===== Supplied records =====

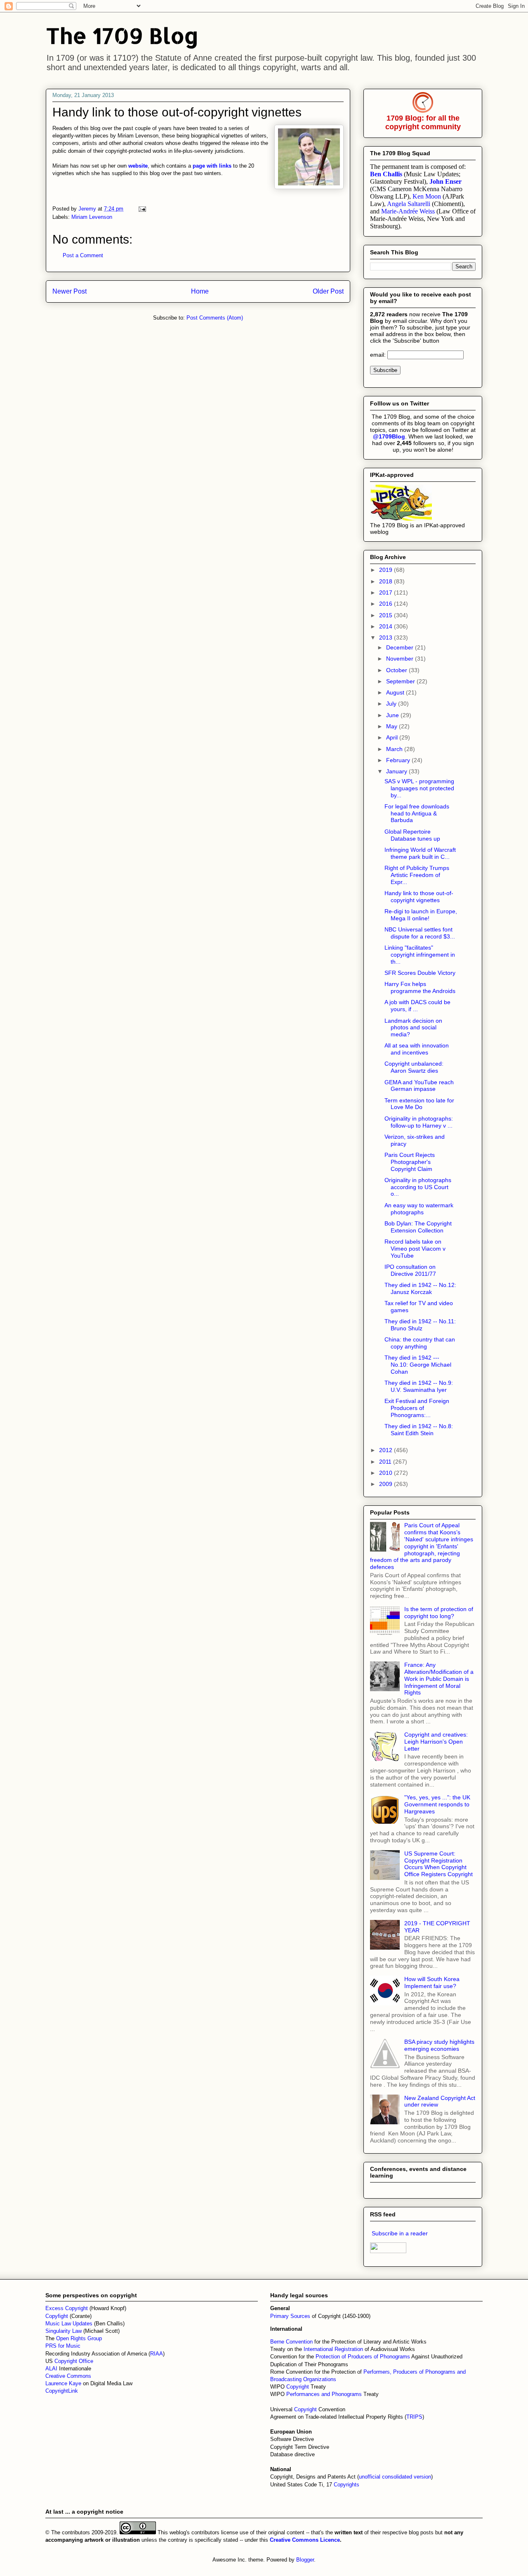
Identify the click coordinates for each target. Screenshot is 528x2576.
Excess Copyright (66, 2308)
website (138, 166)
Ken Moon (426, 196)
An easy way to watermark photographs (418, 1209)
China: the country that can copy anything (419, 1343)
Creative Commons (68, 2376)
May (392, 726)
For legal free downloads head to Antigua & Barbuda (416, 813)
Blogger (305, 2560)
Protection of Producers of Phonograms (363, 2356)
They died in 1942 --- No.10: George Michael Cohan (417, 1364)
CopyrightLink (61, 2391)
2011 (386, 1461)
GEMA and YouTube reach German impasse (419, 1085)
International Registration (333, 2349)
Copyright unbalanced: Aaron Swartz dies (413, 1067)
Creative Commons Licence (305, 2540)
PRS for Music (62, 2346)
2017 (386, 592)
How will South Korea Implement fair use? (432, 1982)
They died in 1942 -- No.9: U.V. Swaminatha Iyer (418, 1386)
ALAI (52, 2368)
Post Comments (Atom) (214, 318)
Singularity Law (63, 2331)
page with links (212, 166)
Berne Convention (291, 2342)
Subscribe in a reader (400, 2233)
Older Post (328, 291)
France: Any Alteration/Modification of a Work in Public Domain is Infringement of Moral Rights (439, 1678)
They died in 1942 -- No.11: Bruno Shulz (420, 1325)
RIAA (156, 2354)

=====
===== Supplied records =====

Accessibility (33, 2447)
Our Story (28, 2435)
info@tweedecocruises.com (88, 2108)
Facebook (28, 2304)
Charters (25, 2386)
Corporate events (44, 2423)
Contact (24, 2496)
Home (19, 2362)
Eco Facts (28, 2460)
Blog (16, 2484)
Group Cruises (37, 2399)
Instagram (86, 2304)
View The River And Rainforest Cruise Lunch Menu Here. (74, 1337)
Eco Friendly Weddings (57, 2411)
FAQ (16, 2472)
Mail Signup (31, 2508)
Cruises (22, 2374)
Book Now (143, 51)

=====
===== Supplied records =====

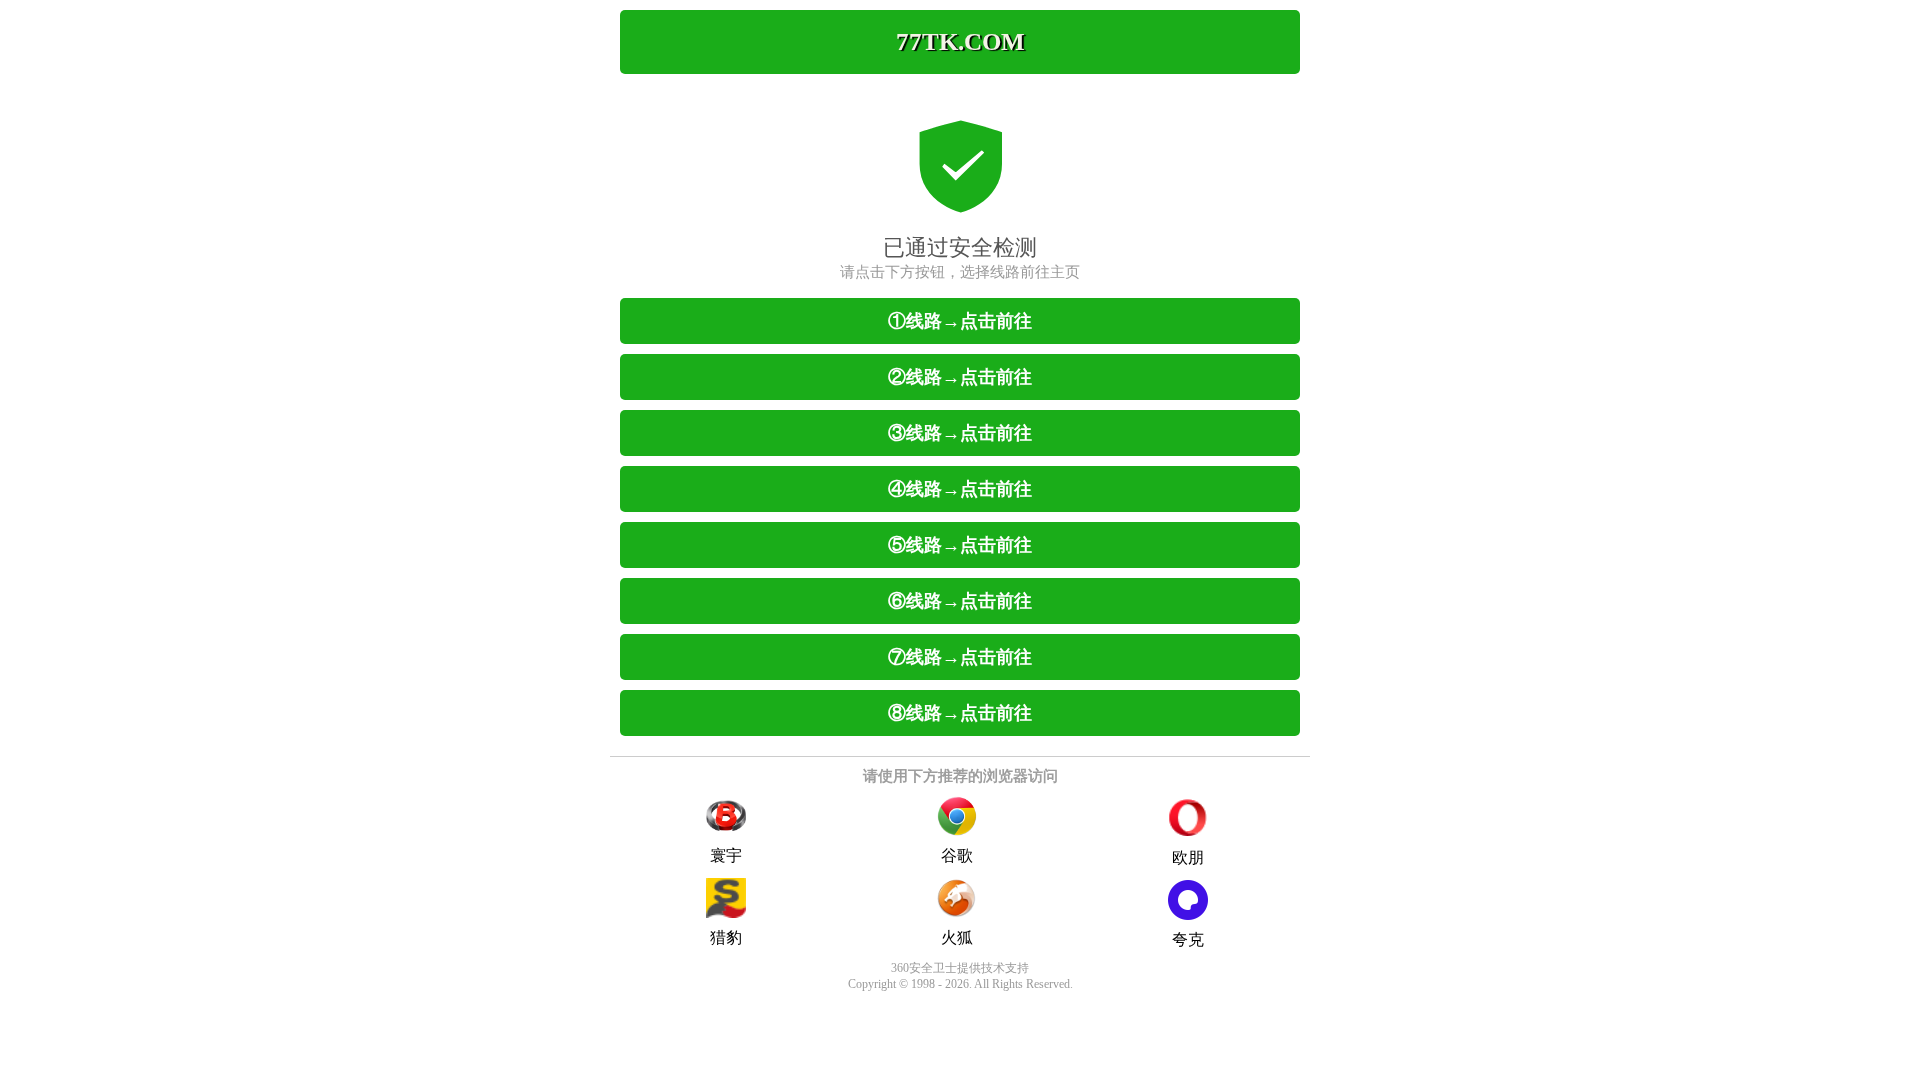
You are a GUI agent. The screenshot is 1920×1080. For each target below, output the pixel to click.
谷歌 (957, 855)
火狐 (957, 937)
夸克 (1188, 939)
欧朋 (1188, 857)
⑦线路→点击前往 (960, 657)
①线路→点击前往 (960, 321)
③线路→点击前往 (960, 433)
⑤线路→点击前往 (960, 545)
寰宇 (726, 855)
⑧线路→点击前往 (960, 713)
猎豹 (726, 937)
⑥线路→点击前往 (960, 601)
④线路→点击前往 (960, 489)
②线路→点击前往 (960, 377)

=====

→ **Task details**
Lines from the records above that hold "died" are the ones to list.

→ **Output of the task**
They died in 1942 --- No.10: George Michael Cohan (417, 1364)
They died in 1942 -- No.9: U.V. Swaminatha Iyer (418, 1386)
They died in 1942 -- No.11: Bruno Shulz (420, 1325)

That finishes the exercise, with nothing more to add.